When you die with a will, it must be legally verified before execution. The entire process of administering your estate before passage to the beneficiaries is known as probate.
A lot goes on during the probate process, and it can take time to finalize. Usually, the executor you appointed will be in charge of your estate, although under the court’s supervision.
The probate process explained
Once the probate court confirms the executor and the legality of the will, it sets things in motion. The executor now has the legal mandate to execute the will.
First, an executor must consolidate all the estate’s assets and pay off all debts and any outstanding taxes. It can take time to clear all dues since not all creditors with a claim to your estate may be known at the time. Once all dues have been addressed, the executor can then continue to distribute the estate to your beneficiaries in accordance with the will.

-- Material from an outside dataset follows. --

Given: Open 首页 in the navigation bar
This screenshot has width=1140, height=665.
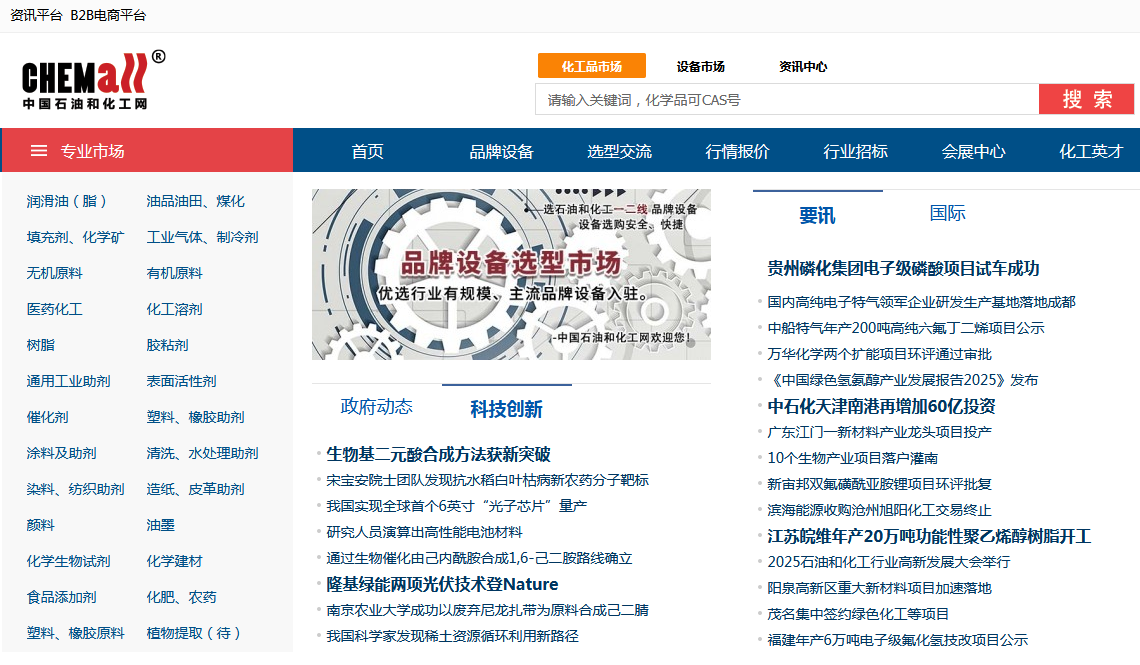Looking at the screenshot, I should pyautogui.click(x=365, y=151).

How long does everything take?
Every estate administration is different and the time taken to conclude the probate process varies. For instance, if there is a will contest, it must be addressed before the execution of the will. Such delays can stretch the time it takes to settle your estate.

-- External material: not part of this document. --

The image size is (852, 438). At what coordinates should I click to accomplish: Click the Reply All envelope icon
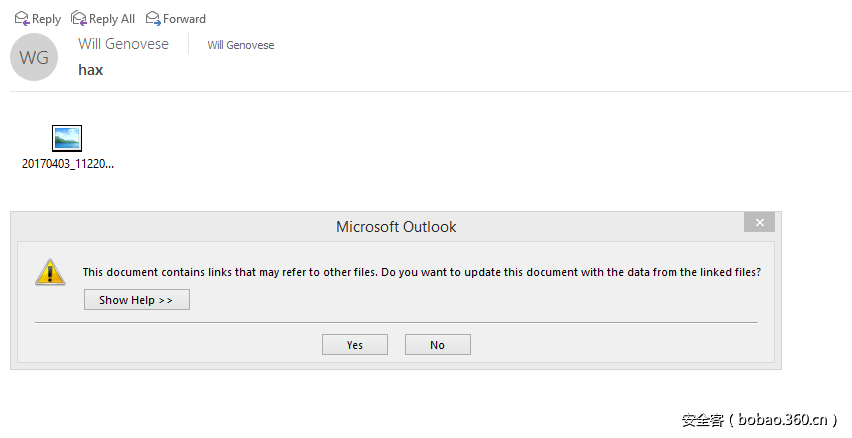tap(78, 18)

It could be months or years before your loved ones take over their inheritance.
Is probate compulsory?
In most cases where there is a will, your estate has to pass through probate. However, if you wish to avoid the court process, there are alternative estate planning options you can utilize to achieve similar results. Trusts, for example, do not involve probate.
It is advisable to think about the implementation of your estate plans when you make them. You may be surprised to learn that there are other more efficient ways of passing over your estate to loved ones.